Der BUND-Vorsitzende Hubert Weiger: „Manches im Energie- und Klimaprogramm klingt gut. Die Bundesregierung versäumt es jedoch, das ganze Potential zur Minderung der Treibhausgase auszuschöpfen. Viele heiße Eisen werden nicht angepackt, Konflikte mit der Industrie scheuen sowohl die Kanzlerin als auch ihre Minister. Notwendig wären ein Baustopp für Kohlekraftwerke, das Tempolimit auf Autobahnen, die Abschaffung der Steuervergünstigungen für große Dienstwagen und die Einführung einer Kerosinsteuer. Unterbleibt dies alles, wird das Ziel von minus 40 Prozent bis 2020 sicher verfehlt und Deutschland steht am Ende als Klimalügner am Pranger.“

Positives Signal

Erst im nächsten Jahr, wenn die auf kommenden Mai verschobenen Maßnahmen beschlossen wurden, kann nach Meinung des WWF gesagt werden, ob Deutschland ambitionierte Klimaschutzpolitik betreibe und die avisierte Emissionsminderung von 40 Prozent bis 2020 gegenüber 1990 erreichen kann. Wichtig sei, dass im jetzigen Klimapaket für die Maßnahmen kalkuliert sei, welchen Beitrag sie zur Verringerung des CO2-Ausstoßes in Deutschland beitragen. Leider habe man versäumt, hier die nötige Detaillierung vorzunehmen.

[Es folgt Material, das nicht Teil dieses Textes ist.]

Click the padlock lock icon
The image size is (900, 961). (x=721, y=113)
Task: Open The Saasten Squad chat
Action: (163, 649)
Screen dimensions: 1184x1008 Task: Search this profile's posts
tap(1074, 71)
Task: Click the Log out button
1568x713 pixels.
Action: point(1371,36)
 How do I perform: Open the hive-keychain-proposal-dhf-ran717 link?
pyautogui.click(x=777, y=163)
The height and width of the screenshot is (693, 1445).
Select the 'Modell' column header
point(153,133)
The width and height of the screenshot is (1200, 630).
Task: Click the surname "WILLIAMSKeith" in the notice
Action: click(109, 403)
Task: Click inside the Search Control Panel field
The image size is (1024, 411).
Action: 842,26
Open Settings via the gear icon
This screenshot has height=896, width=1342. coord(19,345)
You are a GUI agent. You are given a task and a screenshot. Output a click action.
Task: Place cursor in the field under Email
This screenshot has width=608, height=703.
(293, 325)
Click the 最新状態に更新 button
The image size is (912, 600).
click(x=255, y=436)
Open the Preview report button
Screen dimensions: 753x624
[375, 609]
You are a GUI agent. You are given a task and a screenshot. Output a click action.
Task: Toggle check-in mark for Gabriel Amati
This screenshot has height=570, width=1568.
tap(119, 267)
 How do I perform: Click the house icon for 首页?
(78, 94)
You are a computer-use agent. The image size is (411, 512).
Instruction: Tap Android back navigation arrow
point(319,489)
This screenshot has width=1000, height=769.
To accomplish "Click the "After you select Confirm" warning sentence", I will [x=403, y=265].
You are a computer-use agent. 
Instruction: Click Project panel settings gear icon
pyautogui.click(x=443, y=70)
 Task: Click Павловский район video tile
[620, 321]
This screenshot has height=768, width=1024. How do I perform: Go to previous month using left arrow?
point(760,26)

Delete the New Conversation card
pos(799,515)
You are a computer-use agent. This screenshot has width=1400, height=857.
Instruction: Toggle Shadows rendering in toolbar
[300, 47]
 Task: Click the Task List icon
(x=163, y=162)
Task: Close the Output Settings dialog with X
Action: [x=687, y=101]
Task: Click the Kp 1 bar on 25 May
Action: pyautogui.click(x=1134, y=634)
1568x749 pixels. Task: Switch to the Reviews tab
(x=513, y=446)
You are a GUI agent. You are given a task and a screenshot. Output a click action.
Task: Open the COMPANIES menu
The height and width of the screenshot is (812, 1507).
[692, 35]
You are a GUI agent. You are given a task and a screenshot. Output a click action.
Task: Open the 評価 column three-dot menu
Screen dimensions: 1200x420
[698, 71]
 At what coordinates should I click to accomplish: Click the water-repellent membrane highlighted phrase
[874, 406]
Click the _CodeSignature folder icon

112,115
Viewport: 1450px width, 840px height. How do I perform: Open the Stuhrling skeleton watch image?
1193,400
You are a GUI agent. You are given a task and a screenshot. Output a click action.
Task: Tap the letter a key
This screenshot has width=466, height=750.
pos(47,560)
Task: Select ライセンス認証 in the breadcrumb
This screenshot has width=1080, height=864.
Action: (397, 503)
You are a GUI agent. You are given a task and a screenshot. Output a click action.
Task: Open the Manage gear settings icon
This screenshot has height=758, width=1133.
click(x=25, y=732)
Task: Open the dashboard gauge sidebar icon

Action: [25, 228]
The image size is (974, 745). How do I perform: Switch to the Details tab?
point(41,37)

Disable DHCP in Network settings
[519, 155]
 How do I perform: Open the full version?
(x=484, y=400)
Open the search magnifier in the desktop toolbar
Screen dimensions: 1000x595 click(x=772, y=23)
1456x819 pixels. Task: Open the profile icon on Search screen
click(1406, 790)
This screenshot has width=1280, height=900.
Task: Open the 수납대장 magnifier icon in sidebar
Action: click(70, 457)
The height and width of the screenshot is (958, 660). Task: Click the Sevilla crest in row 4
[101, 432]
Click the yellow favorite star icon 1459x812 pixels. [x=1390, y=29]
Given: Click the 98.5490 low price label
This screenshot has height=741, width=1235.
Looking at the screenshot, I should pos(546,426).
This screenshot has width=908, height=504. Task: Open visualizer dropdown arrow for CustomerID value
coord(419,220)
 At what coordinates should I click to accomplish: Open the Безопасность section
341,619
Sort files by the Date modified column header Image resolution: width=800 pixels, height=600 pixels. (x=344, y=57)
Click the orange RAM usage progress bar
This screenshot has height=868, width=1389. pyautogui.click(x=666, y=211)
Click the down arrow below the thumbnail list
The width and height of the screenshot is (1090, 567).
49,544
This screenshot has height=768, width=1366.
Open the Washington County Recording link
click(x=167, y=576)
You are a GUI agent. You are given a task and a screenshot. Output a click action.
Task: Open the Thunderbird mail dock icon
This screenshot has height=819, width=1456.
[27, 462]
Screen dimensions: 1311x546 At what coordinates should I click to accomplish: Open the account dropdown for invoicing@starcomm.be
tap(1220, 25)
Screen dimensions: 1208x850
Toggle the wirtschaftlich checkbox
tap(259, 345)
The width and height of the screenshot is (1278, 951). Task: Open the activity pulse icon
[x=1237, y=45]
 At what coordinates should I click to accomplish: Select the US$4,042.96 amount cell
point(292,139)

„Statt ganze Maßnahmenbündel müssen Einzelmaßnahmen quantifiziert werden. Zentral ist eine transparente und zeitnahe Überprüfung, ob die Maßnahmen zu den gesetzten Zielen führen. Der vorgesehene Zwei Jahres Rhythmus ist zu lang“, kritisiert Regine Günther, die Leiterin des Klima- und Energiebereichs des WWF. Es müsste jährlich ein genaues Monitoring durchgeführt werden.

Zugleich fordert der WWF, dass an dieses Monitoring klare und nachprüfbare Zwischenziele formuliert werden. Sobald diese Ziele verfehlt werden, müsse umgehend nachgebessert werden. Insgesamt sei das Paket ein positives Signal, auch wenn es nach wie vor deutliche Schwachstellen aufweise. Dazu gehören vor allem die Novelle der Energieeinsparverordnung und das fehlende Verbot von Nachtstromspeicherheizungen.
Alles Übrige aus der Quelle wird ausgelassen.